Tissue Western blotting revealed relatively high levels of Eri1 in the testes of mice (Figure 13). The deficiency of Eri1 led to the phenotype of male sterility, which was also reflected by an underdevelopment of the testes (Figure 12). It may be speculated that this phenotype is a consequence of Eri1’ s impact on cell cycle- dependent histone mRNAs (Figure 23). A unique regulation of histones occurs in mammalian spermatogenesis. During meiosis, the replication-dependent histones are replaced with testis-specific variants and these themselves are then substituted by protamines in the mature sperm (Kimmins and Sassone-Corsi, 2005). Potentially, Eri1 could be involved in the exchange of replication-dependent histones to testis- specific histones. If in the Eri1-deficient testis this crucial step is impaired one could imagine that spermatogenesis is arrested.

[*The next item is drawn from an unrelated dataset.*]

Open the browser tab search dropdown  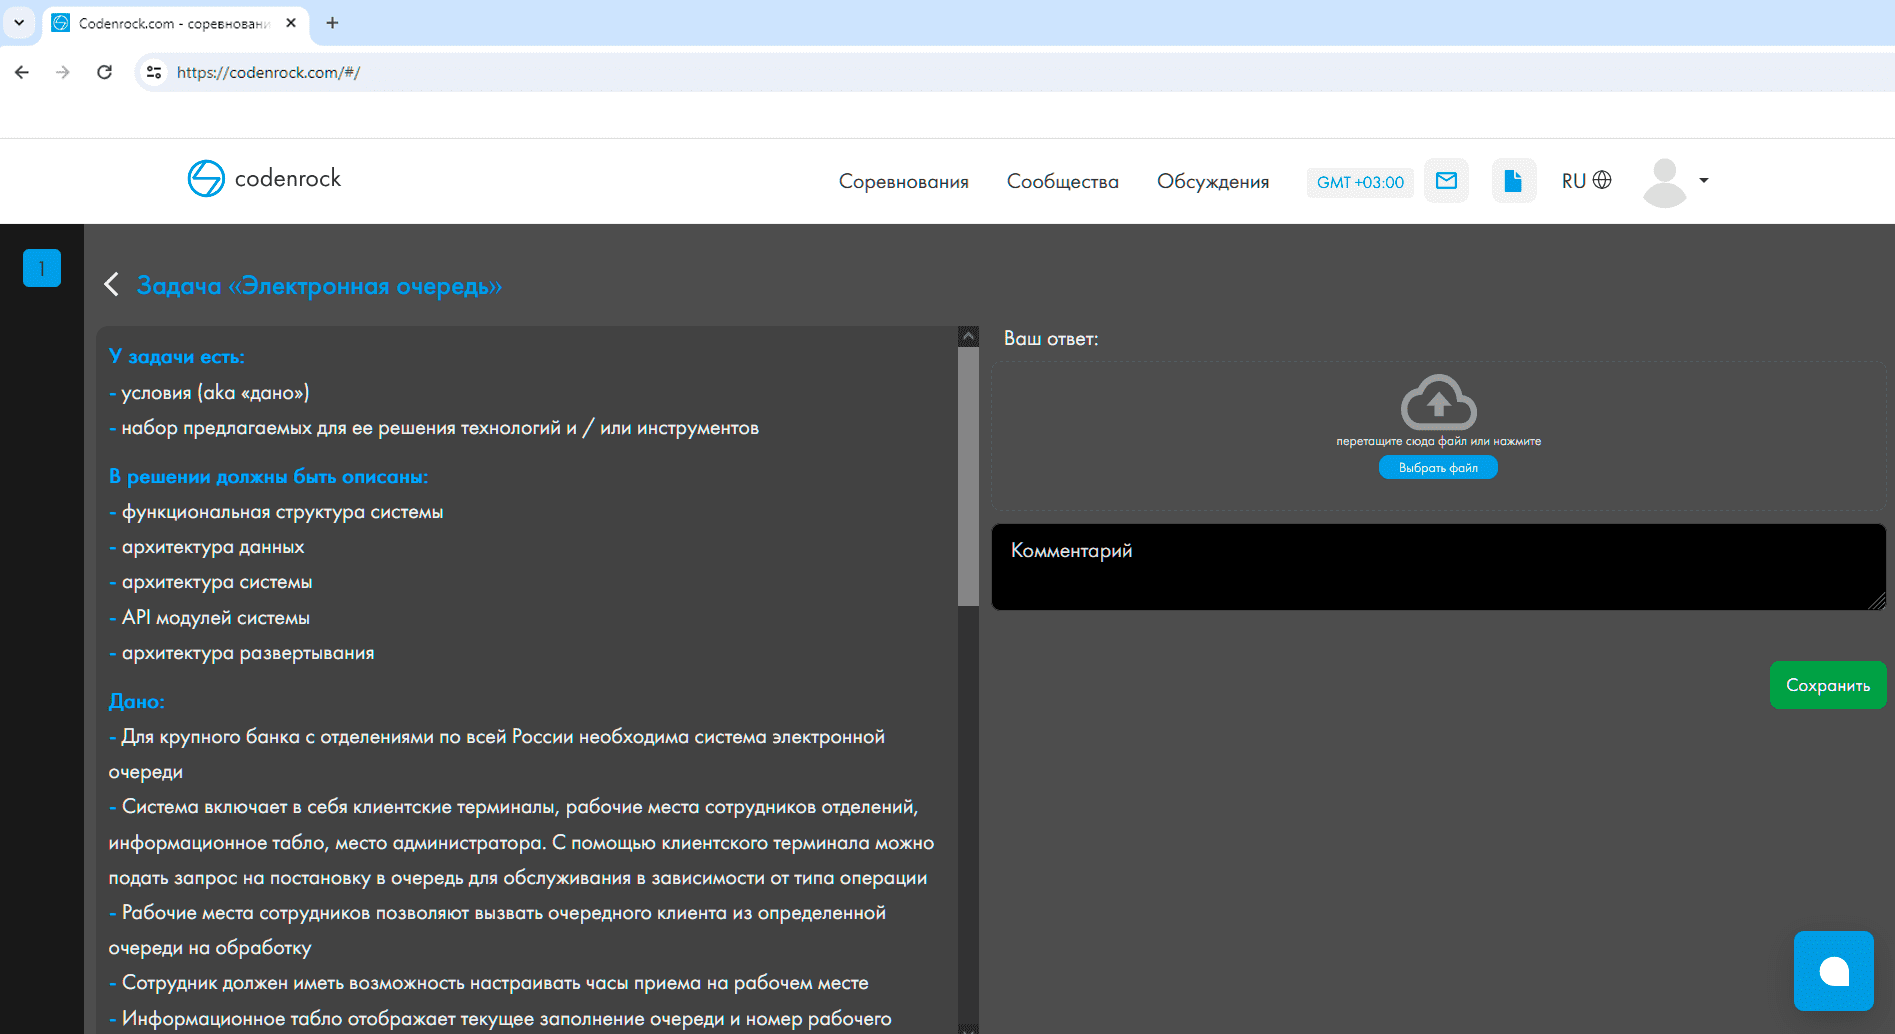19,22
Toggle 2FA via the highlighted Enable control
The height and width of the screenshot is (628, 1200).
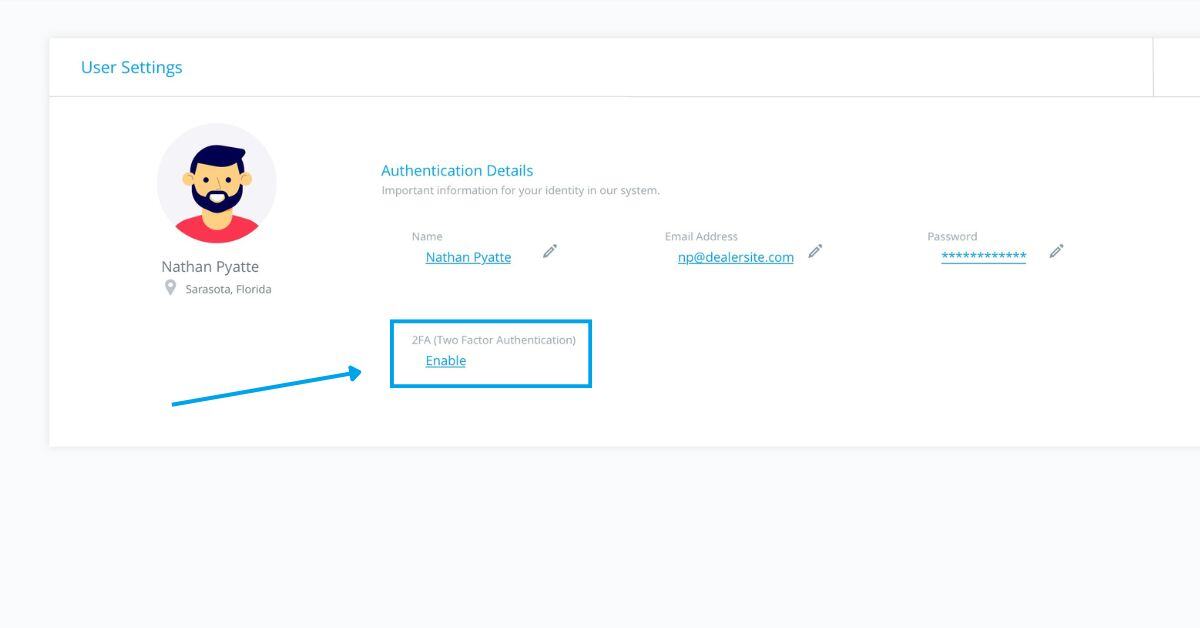click(x=445, y=360)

4.1.2 Results from the screen in the German Mouse Clinic

For a more detailed analysis of phenotypes in Eri1-deficient mice, Eri1-knockout, Eri1-heterozygous and wildtype littermates were sent to the German Mouse Clinic to test them in a number of standardized screens. Tests were performed in 14 different categories. In five categories no abnormalities were found: allergy, cardiovascular function, eye, lung function and nociception, but in nine categories Eri1-dependent phenotypes were discovered: behavior, clinical chemistry and hematology, dysmorphology, energy metabolism, immunology, molecular phenotyping, neurology, pathology, and steroid metabolism (Table 7). The diversity of categories exhibiting a

phenotype already suggests that Eri1 is a regulator in many different cell types either of the same cellular pathway or even of several different pathways. This work has provided support for the latter by showing that Eri1 is involved in such crucial processes as ribosome biogenesis, canonical histone mRNA regulation and RNAi. For example, in the clinical chemistry and hematology screen Eri1-deficient mice showed a macrocytic anemia phenotype. The cause of Diamond-Blackfan anemia has been described to be abnormal processing of ribosomal RNA due to mutations in the ribosomal protein S19, which leads to abnormalities in ribosomal function (Draptchinskaia et al., 1999). Consistent with this finding, the macrocytic anemia in Eri1-deficient mice might be connected to impaired ribosomal RNA processing as well (Figure 18). The behavior phenotype of increased anxiety in the Eri1-knockout mice could be due to loss of Eri1 function in neurons. Eri1 has been shown to be highly expressed in a subset of neurons in C. elegans (Kennedy et al., 2004). Further, in Eri1-deficient worms an increased RNAi sensitivity was reported. Testing the worms for siRNA-mediated silencing of a neuron-specific reporter gene, the Eri1- knockout worms showed a 70% decrease in reporter gene expression upon feeding with dsRNA, while the dsRNA had no affect in wildtype animals (Kennedy et al., 2004). These findings suggest that Eri1 might have an important function on miRNAs in the neurons of mice, but this has not been demonstrated yet.